Amid the routine slaughter, November 18 marked a turning point: The Italians shelled Gorizia for three hours. This was the start of “total war” on the Isonzo. Until now, both sides had mostly refrained from targeting civilians. Gorizia was known as the Austrian Nice, the city of roses or violets. Blessed by a mild climate in winter, with hills behind and the turquoise Isonzo in front, it flourished under the Habsburgs. Long avenues were lined with handsome villas. The public gardens were exceptionally pretty, the medieval castle on the hill was picturesque. The hospitals and convalescent homes were patronized by wealthy Viennese and Bavarians, who formed a German crust on top of the mixed Italian and Slovene population. After May 1915, fighting quickly reached the city’s edge. Curtains of reeds were hung across the streets to block snipers’ sightlines; otherwise, life continued almost normally. The first wave of refugees brought some 40,000 people through the city, local Italians as well as Slovenes, carrying or dragging whatever they could save from the invaders; many would spend years in internment camps. Although the prewar population of 31,000 soon halved, as citizens fled to safer regions, numbers were kept up by several tens of thousands of Habsburg troops quartered in the city, turning it into a virtual third line. Officers and their wives strolled in the gardens, sat in the cafés, and kept local businesses afloat. Authority passed from the mayor to General Zeidler, who chose not to evacuate the city, perhaps because the Italian attack was a gift to Habsburg propaganda.

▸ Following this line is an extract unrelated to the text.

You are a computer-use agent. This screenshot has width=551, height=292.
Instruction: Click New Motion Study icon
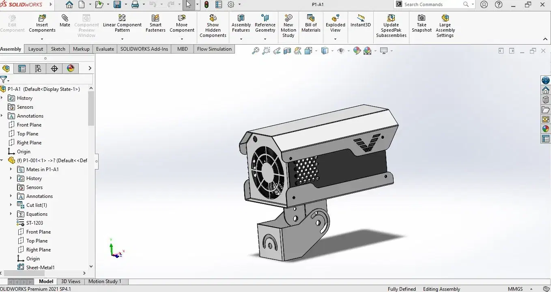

Why did Cadorna abandon the moral high ground now, when he knew that Gorizia could not be taken during this battle? His memoirs offer no clue. Perhaps he decided that civilized restraint had become a luxury, or the spectacle of the city’s near-normality so close to the front line harmed his own men’s morale.

The Italians’ Supreme Command ordered a last offensive on Mount Mrzli and around Tolmein for November 23. Senior officers were unconvinced. Many of the men could no longer fit their boots onto their swollen feet, and frostbite was a danger. The mud, too, undermined morale: When their uniforms dried out, they were stiff as boards. The sight of Sicilian peasants shivering in a trench, hands purple and swollen, unequipped for climatic extremes that were as inconceivable to them as the war itself, could sow doubt in any observer’s mind about continuing the assaults in subzero temperatures. But Cadorna was not an observer; he was in Udine, nearly 40 kilometers from Mount Mrzli, surrounded by deferential staff officers.

Even so, on November 26, the Italians pushed the Austrians back to within 20 meters of Mrzli’s summit. Taking advantage of a rising mist, the counterattacking Austrians quickly drove the Italians back to the Big Trench. A separate push to take the southernmost end of the ridge, directly above Tolmein, was also repulsed. Inching up the mountain, the Italians eventually found themselves only 8 meters below the Austrian front line. Pelted with grenades, rocks, barrels, even tins filled with feces, they could get no further. It was rumored that a corps commander shouted at his staff, “Don’t you see I need more dead men, lots more, if we’re to show the top brass that the action against Mrzli cannot succeed?” By the end of 1915, the losses of two brigades that had served on Mrzli from the start —the Modena and Salerno—exceeded 9,000 men.

Operations petered out in the first week of December, when heavy snowfalls obliterated trenches and wire. The Fourth Battle had added 49,000 Italian casualties to the 67,000 from the Third. Austrian losses were 42,000 and 25,000 respectively. Summarizing the reasons for failure, the Italian official history of the war blamed the barbed wire, which was “practically impossible” to destroy. Many months would pass before the Italians found a remotely effective solution.